Y's Men of Westport/Weston
Kathy Maher
Director, Barnum Museum
2/9/12
Kathy Maher, Director of the Barnum Museum in Bridgeport was our speaker last week. She spoke so fast and so encyclopedically about the great man, it was hard to keep up. However, apart from the bit about the oysters, I got .. some of it.
The title of her talk was PT Barnum the Man, the Myth, the Legend. She began by informing us that the Barnum Museum had been damaged by the 2010 tornado and the dome had shifted. The museum was therefore closed but was being restored by Richard Hayden who restored the Statue of Liberty and the Grand Central Station ceiling.

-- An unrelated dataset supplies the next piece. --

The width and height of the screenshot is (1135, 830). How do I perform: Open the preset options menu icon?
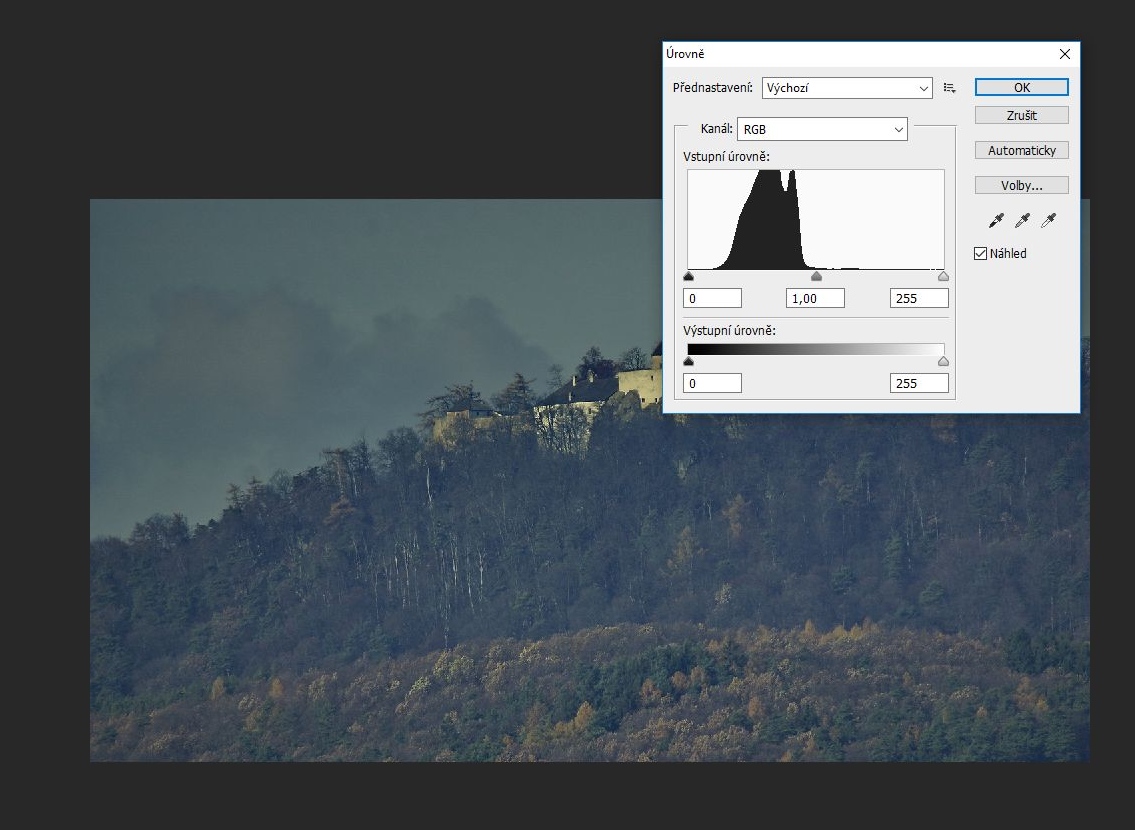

PT Barnum was born in Bethel in1810. He was one of 11 and worked on his family’s farm which was what most people did in those days. When he was 12, he was given the opportunity to travel to Brooklyn with a herd of cattle and this was an eye opener into the world of the deal. He was married at 19 – too young he said – and wrote editorials for newspaper that resulted in his being sued for libel 3 times. He began to put on shows in New York City including one that featured a certain Joice Heth whom he introduced as a former slave of George Washington, aged 161. When she died, a public autopsy was performed and Barnum eventually admitted that she was a hoax.
One of his biggest ventures was the American Museum in downtown Broadway. To raise the funds for it, he pledged a piece of worthless swamp property called Ivy Island in the middle of Bethel that he had inherited but that was in reality worth nothing. However, adding it to the collateral he offered for the loan he was able to build the Museum. It consisted of 5 floors and displayed freaks of all manner and size, one of the most famous being Tom Thumb. But they were never described as freaks, just “natural wonders”. Barnum took Tom Thumb to London in 1844 where he was very popular and he subsequently met the crowned heads of Europe. Tom Thumb would stand on a table and re-enact the likenesses of people such as Bonaparte and Queen Victoria herself.

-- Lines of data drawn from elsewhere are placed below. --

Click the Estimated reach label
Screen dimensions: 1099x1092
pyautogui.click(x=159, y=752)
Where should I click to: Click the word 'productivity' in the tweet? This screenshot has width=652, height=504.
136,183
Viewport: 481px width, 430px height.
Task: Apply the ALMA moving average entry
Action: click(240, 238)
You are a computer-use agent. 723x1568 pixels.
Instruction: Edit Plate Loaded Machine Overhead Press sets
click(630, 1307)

Another wonder was the Fejee Mermaid that was the body of an orangutan to which the tail of a fish had been added. He built himself magnificent houses including the Iranistan Palace that was modeled on the Brighton Pavilion. Sadly it burned down in 1857.
While in England, Barnum heard of the Swedish nightingale Jenny Lind and introduced her to the United States where they pioneered ticketed seating, women in the audience and matinees. The tour was a huge success netting Barnum and Jenny Lind $250,000 each – a huge sum in those days.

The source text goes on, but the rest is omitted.